Films seen (the following is what I wrote the last time these films were seen but after this viewing I have no reason to change my assessment):
  • BBC, 1983. Director: Jane Howell. Cast: Joan - Brenda Blethyn; Talbot – Trevor Peacock; York – Bernard Hill; Warwick – Mark Wing-Davey.
    • Brenda Blethyn is great as the arrogant saucy Joan but less convincing as a tragic defiant figure. Trevor Peacock is appropriately macho and frustrated in a fittingly somewhat stupid bull-headed way.
  • 1983, BBC. Director: Jane Howell. Cast: Henry – Peter Benson; Margaret – Julia Foster; Gloucester – David Burke; Suffolk – Peter Chapman; Duchess of Gloucester – Anne Carroll.
    • The intro in the Norton edition calls the production ‘tepid’. I tend to agree but in spite of my complaints [about the interpretation of Margaret in my text ‘Margaret’s Marriage to Henry’], it's always very gripping to see. Shakespeare shines through no matter what. David Burke as Gloucester is best but Peter Benson is a convincing wimp.

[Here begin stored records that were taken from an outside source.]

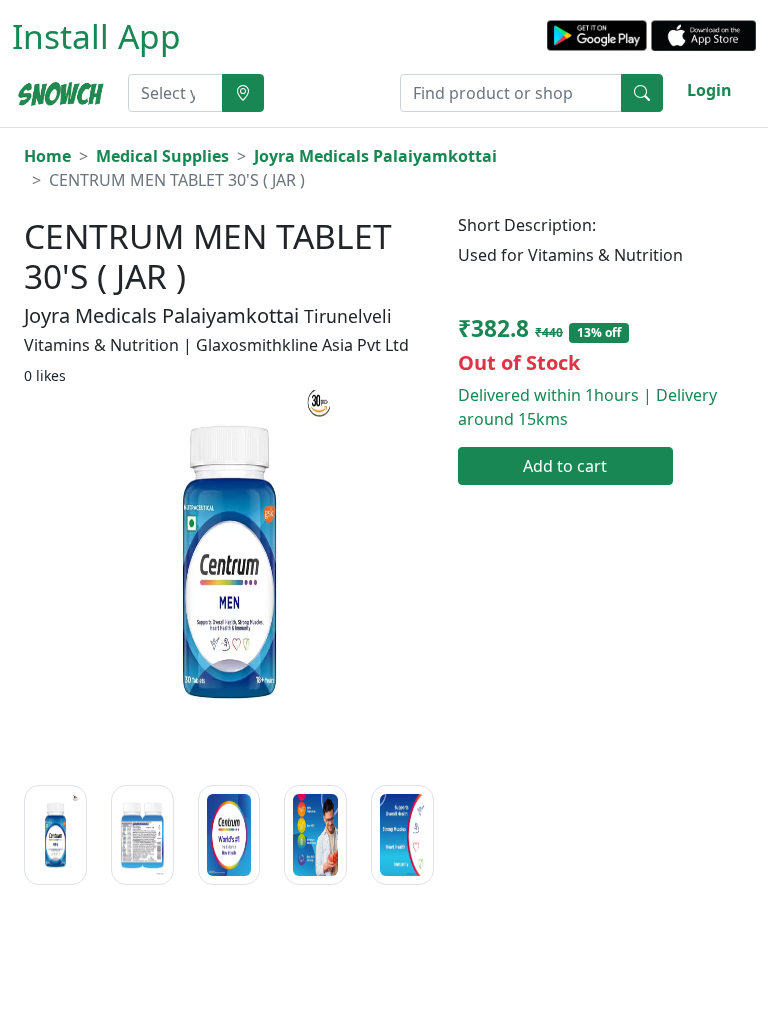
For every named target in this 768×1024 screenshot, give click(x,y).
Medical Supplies (162, 156)
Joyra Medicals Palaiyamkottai (375, 156)
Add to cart (565, 466)
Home (47, 156)
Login (709, 90)
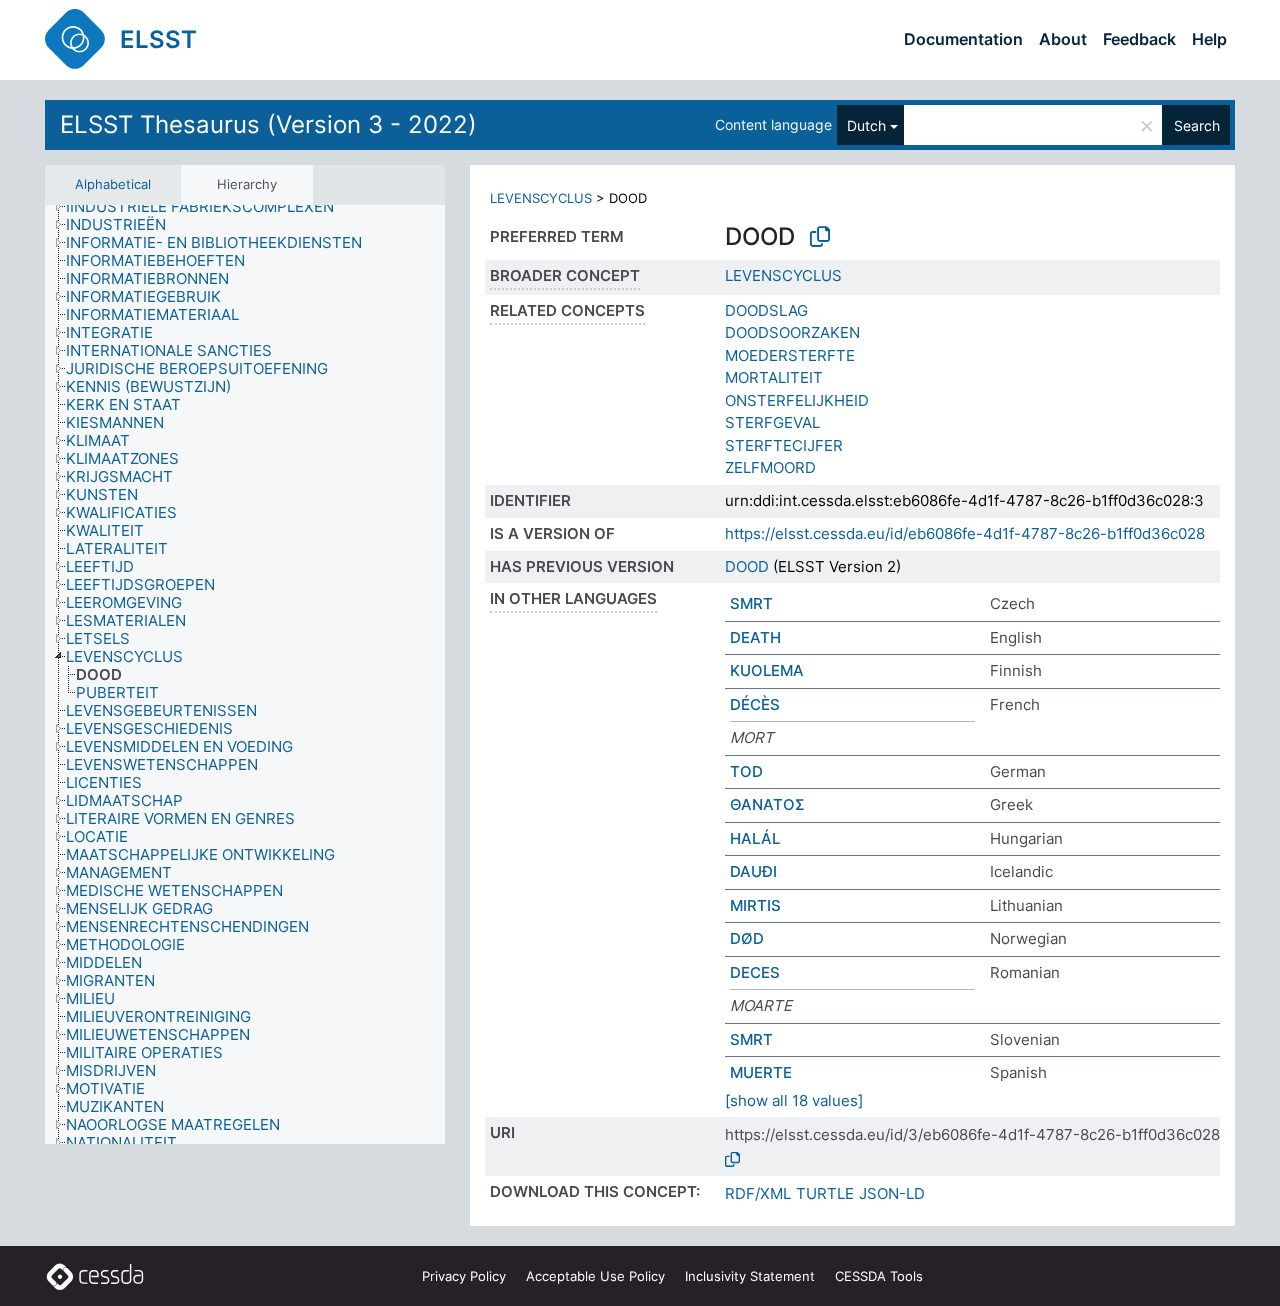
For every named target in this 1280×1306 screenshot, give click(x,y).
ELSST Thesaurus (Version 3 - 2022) (268, 124)
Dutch (866, 125)
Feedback (1139, 39)
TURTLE (825, 1193)
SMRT (751, 603)
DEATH (755, 637)
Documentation (963, 39)
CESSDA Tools (879, 1276)
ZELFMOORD (770, 467)
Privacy (464, 1276)
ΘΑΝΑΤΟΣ (767, 804)
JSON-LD (892, 1193)
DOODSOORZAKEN (792, 332)
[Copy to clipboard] (820, 237)
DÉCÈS (755, 704)
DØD (747, 938)
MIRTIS (755, 905)
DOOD (747, 566)
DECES (755, 972)
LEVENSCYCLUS (541, 198)
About (1063, 39)
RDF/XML (758, 1193)
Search (1197, 125)
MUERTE (761, 1072)
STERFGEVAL (772, 422)
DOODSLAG (766, 310)
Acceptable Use (595, 1276)
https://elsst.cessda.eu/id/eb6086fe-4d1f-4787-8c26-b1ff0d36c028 (965, 533)
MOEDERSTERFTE (790, 355)
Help (1209, 39)
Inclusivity (750, 1276)
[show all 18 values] (794, 1100)
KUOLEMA (767, 670)
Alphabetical (113, 184)
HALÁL (755, 838)
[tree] (245, 674)
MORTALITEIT (774, 377)
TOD (746, 771)
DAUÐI (753, 871)
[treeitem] (208, 207)
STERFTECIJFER (784, 445)
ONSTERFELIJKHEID (797, 400)
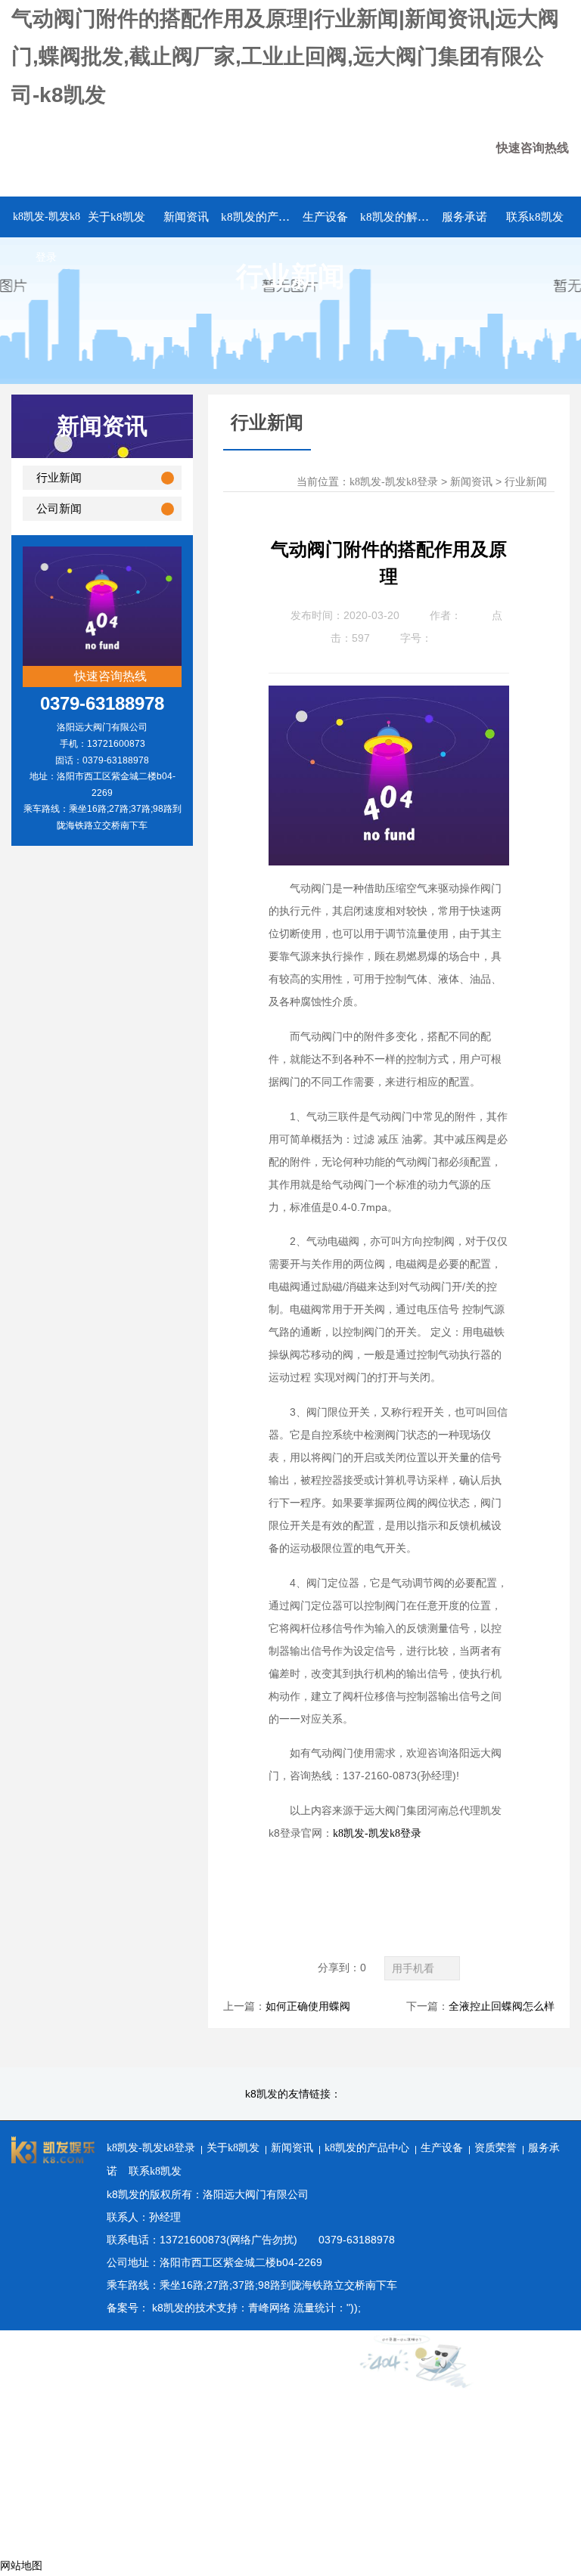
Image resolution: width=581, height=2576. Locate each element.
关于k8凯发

  • 1983, BBC. Director: Jane Howell. Cast: Henry – Peter Benson; Margaret – Julia Foster; York - Bernard Hill; Warwick – Mark Wing-Davey; Edward – Brian Protheroe: Clarence – Paul Jesson; Richard of Gloucester – Ron Cook.
    • Confusing at times but generally well done. The York family is well acted.
  • I’m so looking forward to seeing the Hollow Crown production, to be shown this year, with Tom Sturridge and Sofie Okonedo as Henry and Margaret.